Selects columns by name (and order) and outputs a table with
these columns.

Usage: column [options] column [column ...]

Options:
    --input (-i) 'file'
      Read input from 'file' instead of STDIN.

    --output (-o) 'file'
      Write output to 'file' instead of STDOUT.

    --help (-h)
      Display this help text.

    --last (-l)
      If the input table contains duplicated column names
      pick the last occurrence of each. The default is to
      pick the first one. This is sometimes useful after
      the 'jointable' operator.

    --no-header (-N)
      Suppress table header from output.

    --null (-n) 'string'
      Set NULL input fields to 'string' on output.

    --like (-L) table
      Take the list of output columns from 'table'.

Notes:

Selects columns by name (and order) and outputs a table with
these columns.
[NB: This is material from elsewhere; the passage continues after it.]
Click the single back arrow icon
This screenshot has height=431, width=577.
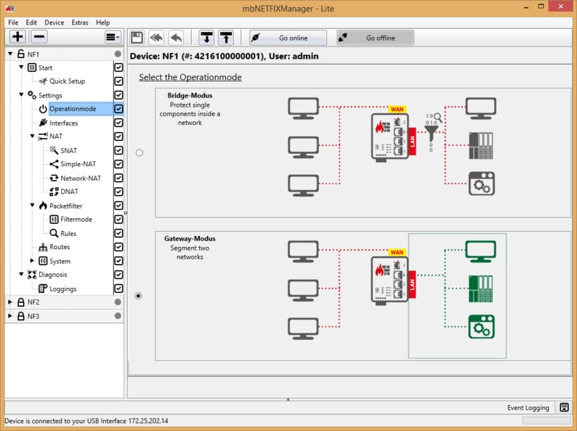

Can effectively select, order, delete, or duplicate
columns. If no columns are specified, then nothing is printed. If a
column name does not match any of the columns in table, a new column
with that name is inserted in that location. If no columns are
specified then all the input columns are printed to STDOUT, but any
duplicated ones are removed. This can be useful, possibly in
conjunction with '--last', to clean up the result of a 'jointable'
operation.

Comparing the AWK version of 'column' with the old one written
in C++ (which is still distributed in the contributed stuff)
it emerges that the former is actually faster than the latter
even on a large 20000-record table. Of course using mawk(1)
directly by referencing field positions is even faster.